The ancestors of these stories are moral models, not mute and distant spawners.
Even the idea of ​priestly descent is made to honor the principles of family and community and not to create so-called superiors. The excesses of identity-based discourses barely mask the insecurity created by the experience of racism. Many people like to enhance their dignity through stories of past glories of history. Egyptologism, the reading that sees the greatness of Egyptian civilization as proof of accomplishment for Africans, is part of these drifts. This amounts to saying that modern Africa has nothing to contribute, and that nothing has happened in Africa since ancient times. But these are wounded people who convey these theories. They have before them only the Western model for which ancient Egypt is the peak of African culture. In fact this civilization is not dead, and did not remain locked in antiquity. The oasis of Siwa in Egypt was a high place of the Egyptian religion. Its inhabitants til today speak Amazigh, a living language directly related to the Egyptian language of the pharaohs. From East to West Africa, it is a language spoken by millions of Africans.
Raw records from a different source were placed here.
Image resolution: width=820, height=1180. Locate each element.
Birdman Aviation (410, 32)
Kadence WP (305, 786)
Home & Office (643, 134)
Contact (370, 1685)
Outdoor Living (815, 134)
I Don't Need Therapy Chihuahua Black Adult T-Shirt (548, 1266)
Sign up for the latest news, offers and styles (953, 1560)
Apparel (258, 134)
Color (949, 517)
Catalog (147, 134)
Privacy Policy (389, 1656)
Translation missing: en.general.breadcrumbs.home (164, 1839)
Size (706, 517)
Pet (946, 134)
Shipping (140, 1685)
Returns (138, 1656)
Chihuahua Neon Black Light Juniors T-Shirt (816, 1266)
The Amazigh people have had an uninterrupted history from antiquity to the present day. The context that historians call the Egyptian civilization has never disappeared, but has continued to evolve and develop in many different forms and places. Those who can only see Purity and virtue in the distant past, and which today boast over others in the name of ancient facts, suffer from lack of self esteem.
They have not absorbed the depth of traditional teachings and are using religion to boost their wounded ego. They are clay in the hands of religious cynics, and at the mercy of recuperation. We are told that Rabbi Akiba, the greatest of the masters of the Jewish tradition, was of foreign descent. Why are we taught this fact ? To make us face the potential poison of the discourse on origins.